#### [TASK PROMPT]
What follows are records. Restate all of them word for word.

Source records:
******************************

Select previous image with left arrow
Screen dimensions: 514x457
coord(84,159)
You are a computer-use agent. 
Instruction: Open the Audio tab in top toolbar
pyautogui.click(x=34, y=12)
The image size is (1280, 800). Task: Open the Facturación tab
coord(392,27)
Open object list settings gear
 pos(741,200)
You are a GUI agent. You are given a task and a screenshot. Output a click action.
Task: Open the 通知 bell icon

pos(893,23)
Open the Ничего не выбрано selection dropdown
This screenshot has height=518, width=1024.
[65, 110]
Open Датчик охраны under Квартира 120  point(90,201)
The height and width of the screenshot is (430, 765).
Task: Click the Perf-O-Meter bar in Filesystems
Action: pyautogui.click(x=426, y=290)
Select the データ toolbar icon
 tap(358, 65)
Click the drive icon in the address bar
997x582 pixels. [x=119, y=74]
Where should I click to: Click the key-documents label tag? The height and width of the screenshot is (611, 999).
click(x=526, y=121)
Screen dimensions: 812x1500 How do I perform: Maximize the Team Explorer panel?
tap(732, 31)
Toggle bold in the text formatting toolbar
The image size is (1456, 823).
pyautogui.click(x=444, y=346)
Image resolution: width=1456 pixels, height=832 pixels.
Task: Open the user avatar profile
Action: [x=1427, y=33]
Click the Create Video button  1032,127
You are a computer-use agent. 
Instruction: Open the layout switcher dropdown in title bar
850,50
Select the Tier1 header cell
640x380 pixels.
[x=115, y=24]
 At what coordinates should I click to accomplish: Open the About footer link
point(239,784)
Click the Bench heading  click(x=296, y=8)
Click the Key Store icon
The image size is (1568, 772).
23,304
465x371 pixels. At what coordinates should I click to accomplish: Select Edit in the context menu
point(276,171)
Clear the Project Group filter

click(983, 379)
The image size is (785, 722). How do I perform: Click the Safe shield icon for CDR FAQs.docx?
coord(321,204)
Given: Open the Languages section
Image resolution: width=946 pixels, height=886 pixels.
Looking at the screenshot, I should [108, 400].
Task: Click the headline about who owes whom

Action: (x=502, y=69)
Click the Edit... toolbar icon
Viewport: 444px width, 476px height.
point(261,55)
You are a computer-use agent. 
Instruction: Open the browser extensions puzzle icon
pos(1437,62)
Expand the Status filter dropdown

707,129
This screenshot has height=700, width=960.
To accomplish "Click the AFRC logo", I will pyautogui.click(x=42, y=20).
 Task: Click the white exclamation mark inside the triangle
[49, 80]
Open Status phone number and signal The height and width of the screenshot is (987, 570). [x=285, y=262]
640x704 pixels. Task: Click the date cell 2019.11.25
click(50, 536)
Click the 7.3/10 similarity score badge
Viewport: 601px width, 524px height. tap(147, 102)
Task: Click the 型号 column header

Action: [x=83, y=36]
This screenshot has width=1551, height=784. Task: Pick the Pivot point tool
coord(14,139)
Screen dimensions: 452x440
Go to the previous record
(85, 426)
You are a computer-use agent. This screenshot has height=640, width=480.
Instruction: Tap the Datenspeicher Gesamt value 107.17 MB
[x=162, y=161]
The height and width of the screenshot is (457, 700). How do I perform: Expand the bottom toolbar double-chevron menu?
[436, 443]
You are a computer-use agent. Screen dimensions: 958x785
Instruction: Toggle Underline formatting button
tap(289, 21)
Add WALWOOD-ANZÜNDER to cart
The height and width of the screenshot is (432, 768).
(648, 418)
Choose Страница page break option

******************************

#### [SOLUTION]
Select previous image with left arrow
Screen dimensions: 514x457
coord(84,159)
You are a computer-use agent. 
Instruction: Open the Audio tab in top toolbar
pyautogui.click(x=34, y=12)
The image size is (1280, 800). Task: Open the Facturación tab
coord(392,27)
Open object list settings gear
 pos(741,200)
You are a GUI agent. You are given a task and a screenshot. Output a click action.
Task: Open the 通知 bell icon

pos(893,23)
Open the Ничего не выбрано selection dropdown
This screenshot has height=518, width=1024.
[65, 110]
Open Датчик охраны under Квартира 120  point(90,201)
The height and width of the screenshot is (430, 765).
Task: Click the Perf-O-Meter bar in Filesystems
Action: pyautogui.click(x=426, y=290)
Select the データ toolbar icon
 tap(358, 65)
Click the drive icon in the address bar
997x582 pixels. [x=119, y=74]
Where should I click to: Click the key-documents label tag? The height and width of the screenshot is (611, 999).
click(x=526, y=121)
Screen dimensions: 812x1500 How do I perform: Maximize the Team Explorer panel?
tap(732, 31)
Toggle bold in the text formatting toolbar
The image size is (1456, 823).
pyautogui.click(x=444, y=346)
Image resolution: width=1456 pixels, height=832 pixels.
Task: Open the user avatar profile
Action: [x=1427, y=33]
Click the Create Video button  1032,127
You are a computer-use agent. 
Instruction: Open the layout switcher dropdown in title bar
850,50
Select the Tier1 header cell
640x380 pixels.
[x=115, y=24]
 At what coordinates should I click to accomplish: Open the About footer link
point(239,784)
Click the Bench heading  click(x=296, y=8)
Click the Key Store icon
The image size is (1568, 772).
23,304
465x371 pixels. At what coordinates should I click to accomplish: Select Edit in the context menu
point(276,171)
Clear the Project Group filter

click(983, 379)
The image size is (785, 722). How do I perform: Click the Safe shield icon for CDR FAQs.docx?
coord(321,204)
Given: Open the Languages section
Image resolution: width=946 pixels, height=886 pixels.
Looking at the screenshot, I should [108, 400].
Task: Click the headline about who owes whom

Action: (x=502, y=69)
Click the Edit... toolbar icon
Viewport: 444px width, 476px height.
point(261,55)
You are a computer-use agent. 
Instruction: Open the browser extensions puzzle icon
pos(1437,62)
Expand the Status filter dropdown

707,129
This screenshot has height=700, width=960.
To accomplish "Click the AFRC logo", I will pyautogui.click(x=42, y=20).
 Task: Click the white exclamation mark inside the triangle
[49, 80]
Open Status phone number and signal The height and width of the screenshot is (987, 570). [x=285, y=262]
640x704 pixels. Task: Click the date cell 2019.11.25
click(50, 536)
Click the 7.3/10 similarity score badge
Viewport: 601px width, 524px height. tap(147, 102)
Task: Click the 型号 column header

Action: [x=83, y=36]
This screenshot has width=1551, height=784. Task: Pick the Pivot point tool
coord(14,139)
Screen dimensions: 452x440
Go to the previous record
(85, 426)
You are a computer-use agent. This screenshot has height=640, width=480.
Instruction: Tap the Datenspeicher Gesamt value 107.17 MB
[x=162, y=161]
The height and width of the screenshot is (457, 700). How do I perform: Expand the bottom toolbar double-chevron menu?
[436, 443]
You are a computer-use agent. Screen dimensions: 958x785
Instruction: Toggle Underline formatting button
tap(289, 21)
Add WALWOOD-ANZÜNDER to cart
The height and width of the screenshot is (432, 768).
(648, 418)
Choose Страница page break option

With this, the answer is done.